Rugby Parma F.C. were residents at the Tardini in their early days, including their peak in the 1950s, but the club then moved to the Stadio Fratelli Cervi in the next decade. In the late 2000s, the increasing popularity of rugby union in Italy meant that current ground Stadio Flaminio was becoming less viable as a home ground for Italy and the Stadio Luigi Ferraris in Genoa and the Tardini were suggested as alternative grounds as they are in Northern Italy where rugby is more popular.

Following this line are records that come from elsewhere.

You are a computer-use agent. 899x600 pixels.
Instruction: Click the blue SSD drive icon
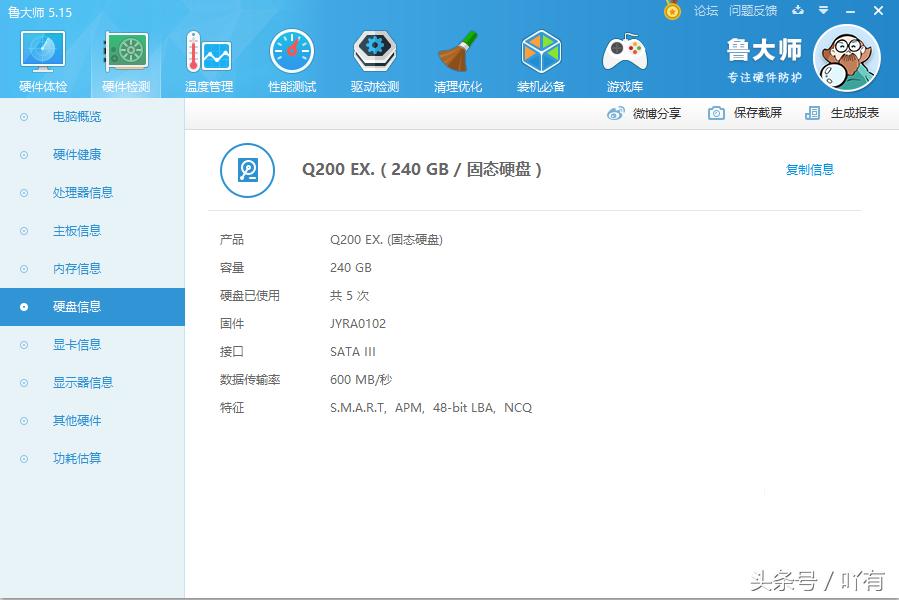(246, 170)
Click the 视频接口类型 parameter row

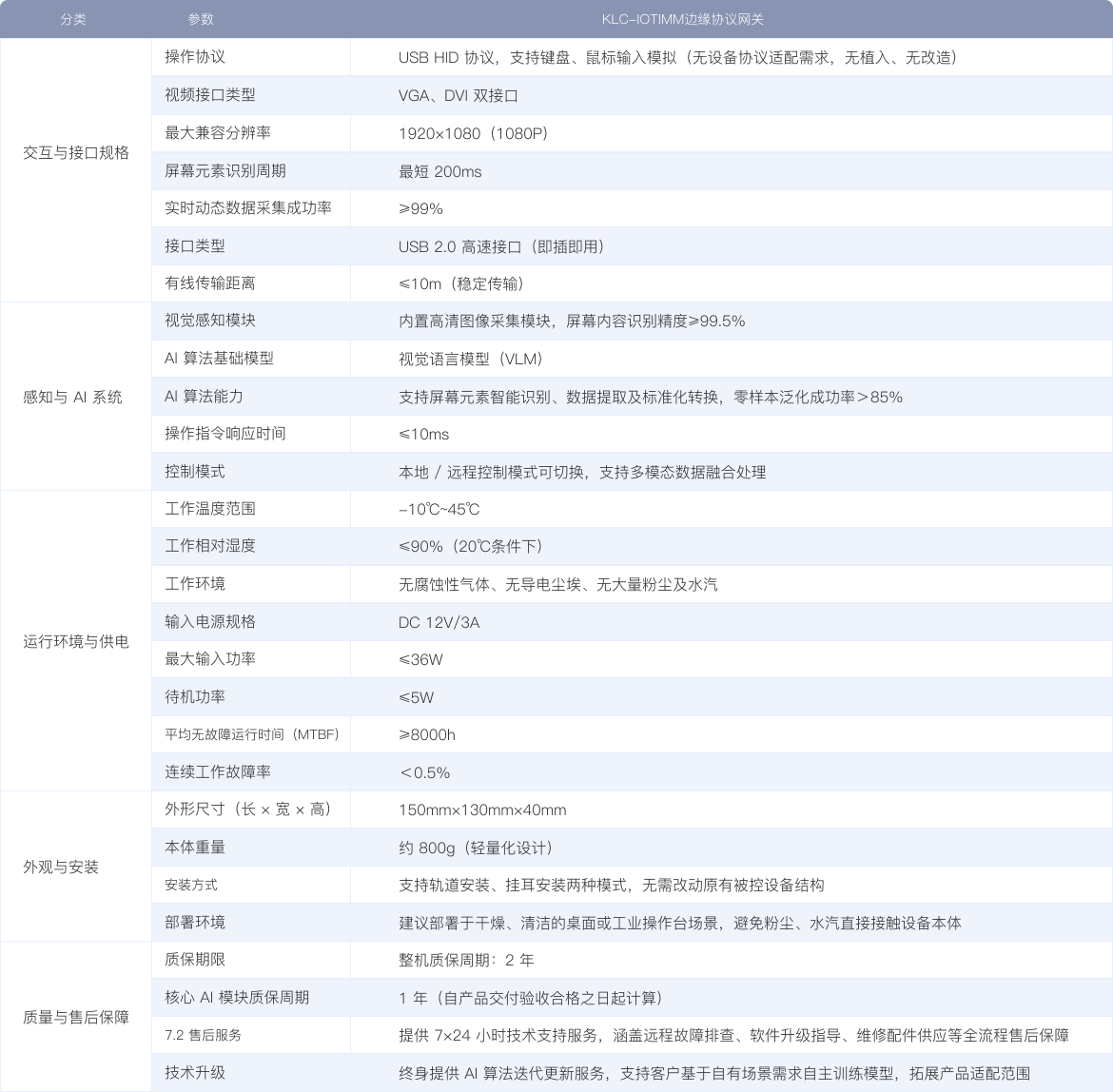click(210, 95)
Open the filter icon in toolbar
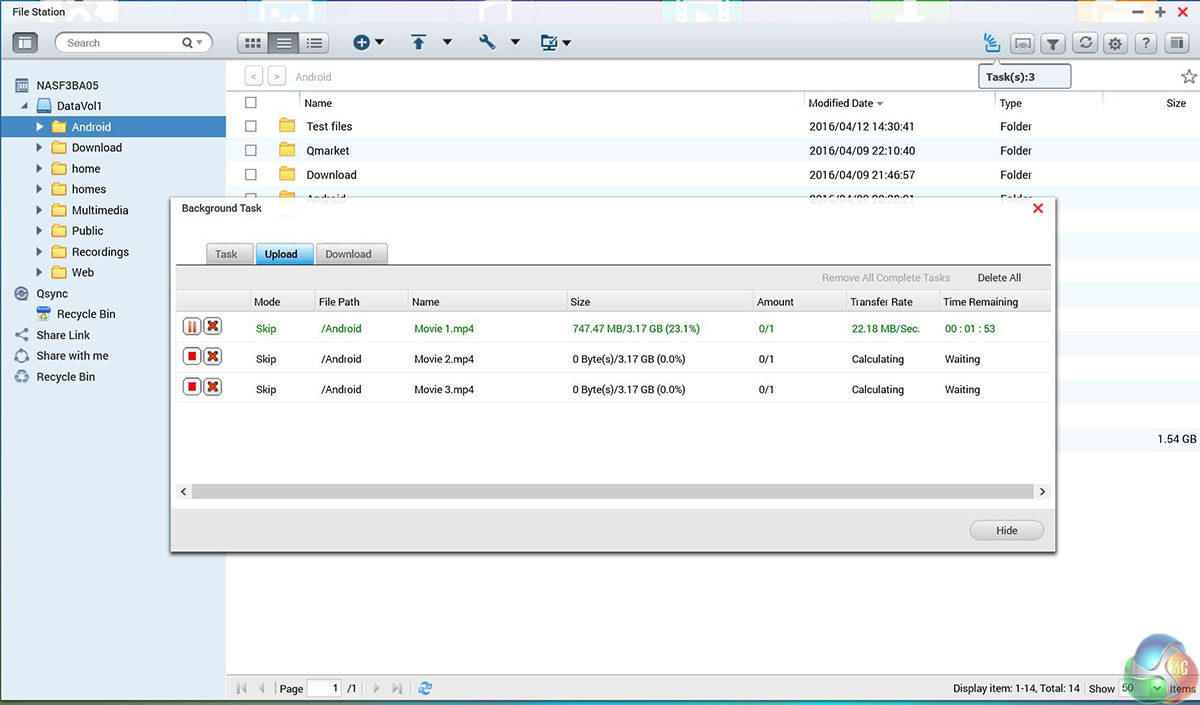1200x705 pixels. (x=1053, y=43)
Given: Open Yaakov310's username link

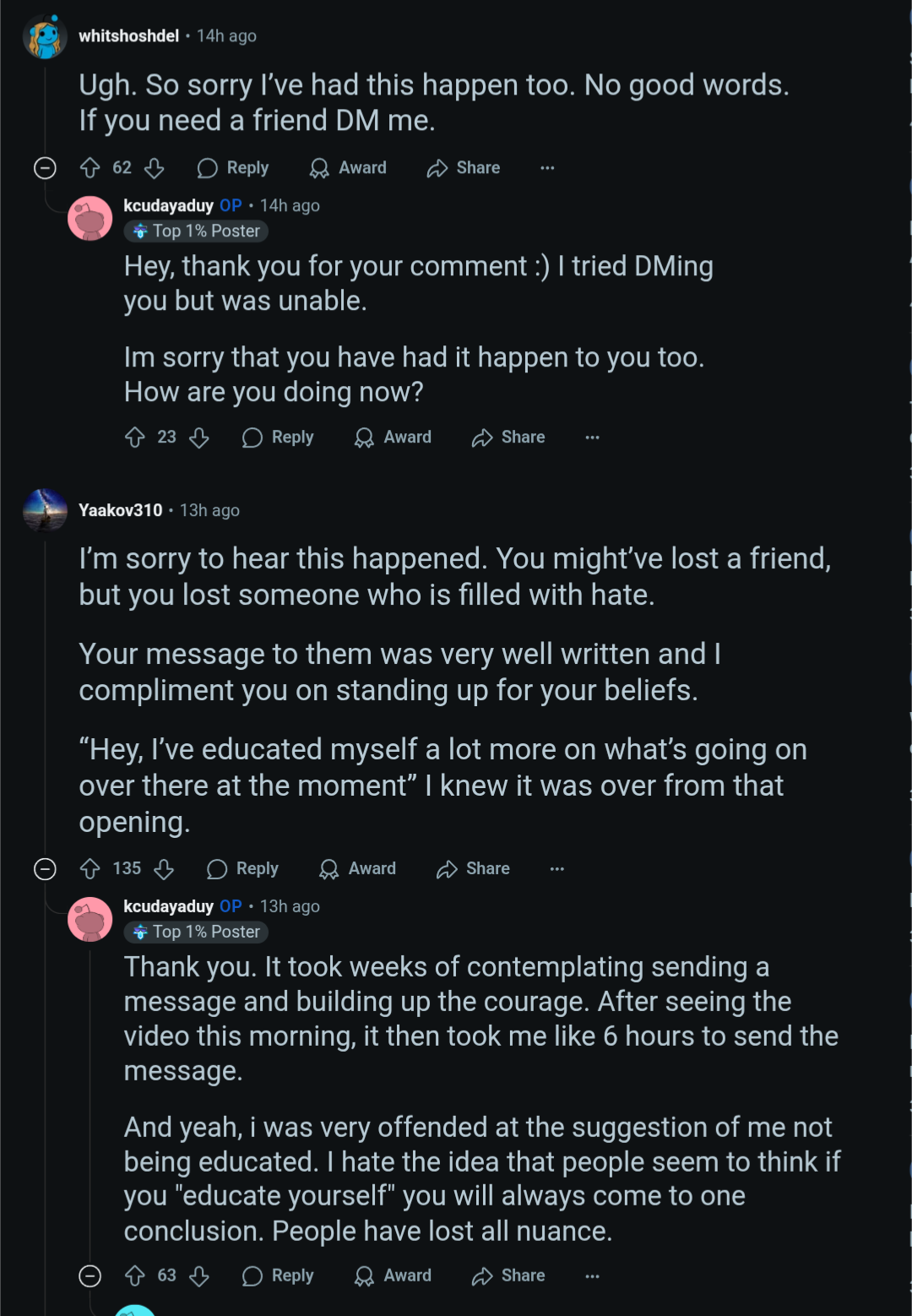Looking at the screenshot, I should click(x=120, y=510).
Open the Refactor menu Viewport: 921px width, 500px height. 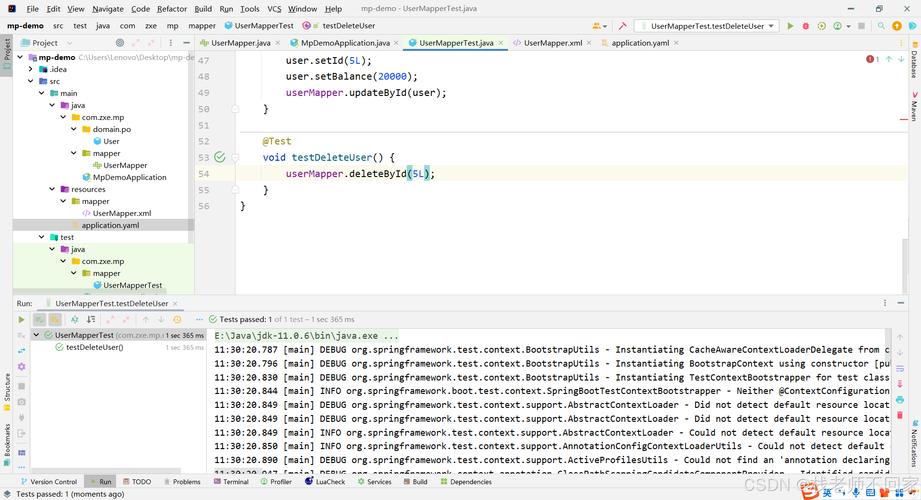click(171, 8)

For the 2012 Six Nations Championship, the Stadio Olimpico, also in Rome, was used.

The Tardini also hosted the deciding game of Italy's American football competition on 8 July 1989 in the Italian Football League's Superbowl Italiano IX. The game pitched Seamen Milano against Frogs Legnano against each other and Frogs Legnano won 39–33.

On 21 December 2012, the Tardini was chosen as the neutral venue to host the Serie A match between Cagliari and Juventus due to the unavailability of the former's home stadium, the Stadio Is Arenas.

==Transport==
The stadium is in a central location in the city of Parma and is a 30-minute walk along Viale Mentana, then Viale S. Michele before a left at the roundabout onto Viale Partigiani d'Italia. from Parma railway station, which is at the northern edge of the city centre. Alternatively, Buses 8 or 9 can both be taken from the train station to the stadium. A bus service also serves those making use of the A1 parking area outside the city. A direct drive to the stadium involves an exit on the A1 at the Parma junction. UEFA stated that Parma's transport sector was more than capable of supporting UEFA Euro 2016 matches.